Une petite révolution agricole ?
Jusqu’au dernier moment, les partis d’opposition populistes comme celui de Viktor Medvedtchouk ou celui de Ioulia Timochenko auront déposé des recours et organisé des manifestations contre cette réforme. Selon eux, les étrangers et les grosses entreprises vont s’accaparer la précieuse terre ukrainienne. « Ils présentent la réforme du marché comme un complot entre l’establishment et les oligarques, alors que dans les deux parties, il y a des personnes ayant des intérêts dans les secteurs agricoles et des propriétaires fonciers », pointe Petro Burkovskyi, analyste à la Fondation des initiatives démocratiques Ilko Kucheriv. Selon, le politologue, ces opposants ont un intérêt économique à faire échouer la réforme ou au moins à pousser l’idée de préférence nationale. Ces derniers ont ainsi réussi à arracher une petite victoire : les étrangers ne peuvent pas acheter de terres et cette décision sera soumise à un référendum prochainement. « Tout est flou pour le moment.

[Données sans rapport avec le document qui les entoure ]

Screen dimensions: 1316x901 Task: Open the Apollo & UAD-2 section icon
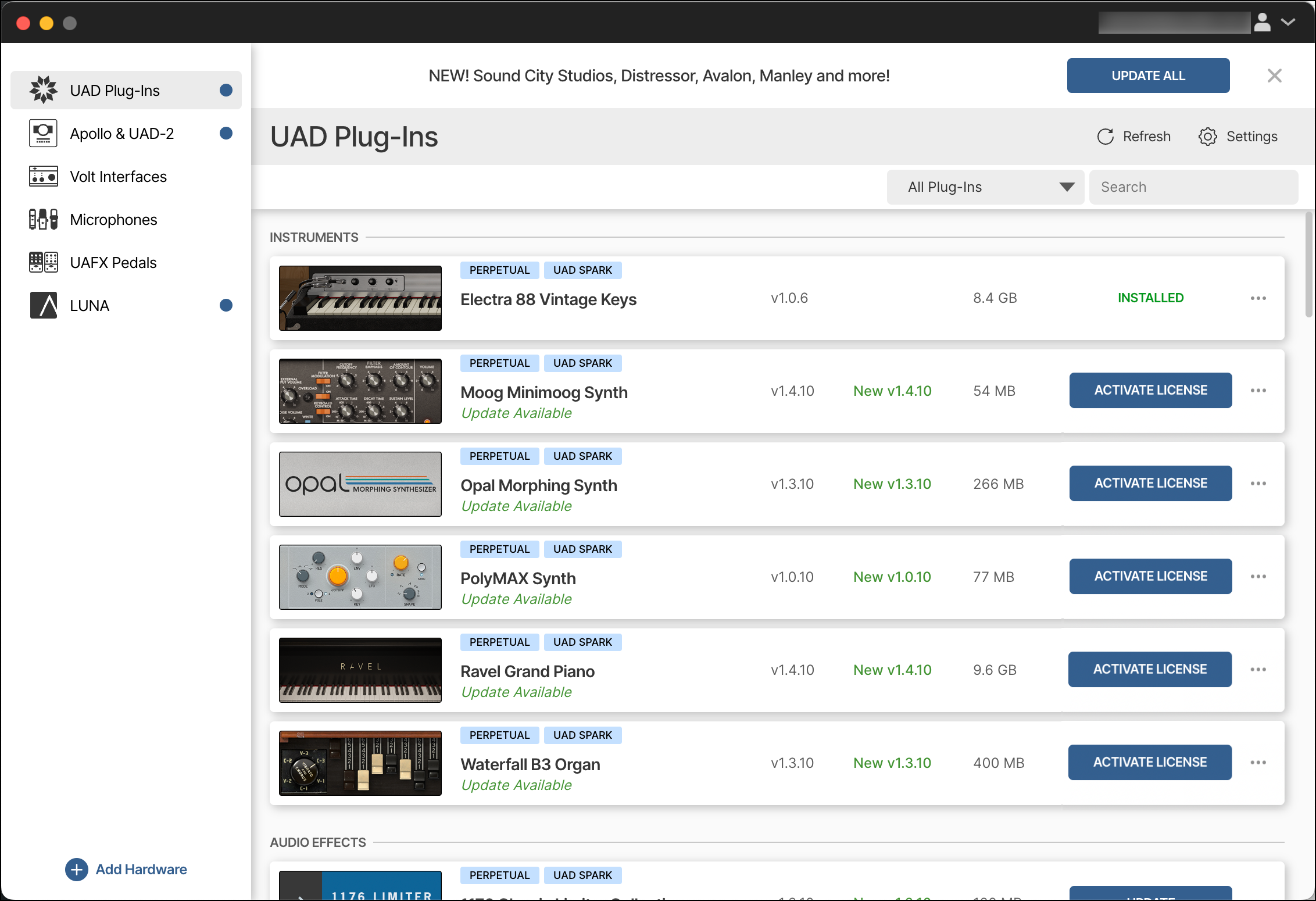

Les grandes entreprises étrangères ou ukrainiennes ne vont pas prendre le risque d’acheter alors que c’est illégal », nuance Alex Lissitsa, président et fondateur de l’Ukrainian Agribusiness Club, une association professionnelle qui représente de nombreuses entreprises du secteur.
Car pour le moment, seules les personnes physiques ukrainiennes peuvent acheter jusqu’à 100 hectares sur une plateforme d’enchères en ligne. En 2024, le marché sera ouvert aux entreprises, jusqu’à 10 000 hectares. « Personne ne sait rien de précis. Tout le monde a très peur de se tromper, et donc les notaires assistent maintenant activement à des séminaires, des conférences, suivent des formations, pour ne pas faire d’erreurs », explique Anastasiia Nikolenko, avocate spécialisée du cabinet Go Law, qui conseille à la fois des propriétaires et des acheteurs.
Selon les spécialistes que nous avons interrogés, le marché devrait mettre de trois à cinq ans pour se stabiliser et peu de transactions auront lieu la première année. Plusieurs lois doivent par ailleurs encore être passées pour que la réforme soit complète. Les promesses des autorités risquent donc de mettre un peu de temps à se concrétiser : un point et demi de PIB en plus, une baisse de la corruption et le développement du secteur agricole qui manquait d’investissements depuis des années. « Une réforme en deux étapes n’est pas vraiment la meilleure chose pour les entreprises et l’investissement, mais pas la pire pour que la société intègre l’idée d’une réforme et l’accepte », souligne Alex Lissitsa. Selon lui, des années de débats politiques ont détruit l’image de cette réforme, qui cristallise des craintes pas toujours justifiées. « Les gens verront que ni la Chine, ni l’Arabie Saoudite ne vont acheter massivement de la terre et l’exporter par wagon », s’amuse-t-il.
« C’est déjà une réforme d’hier », regrette de son côté Petro Burkovskyi. Dans le Sud du pays, la terre perd déjà de sa valeur à cause des sécheresses de plus en plus nombreuses et de la dégradation des sols liée au réchauffement climatique. « Si la réforme aide nos producteurs à moderniser leurs technologies et surtout à s’adapter au changement climatique, alors elle aura un impact positif, mais si le résultat est seulement l’augmentation des exportations et la détérioration des sols (à cause d’un usage intensif, ndlr), alors ce sera un échec ».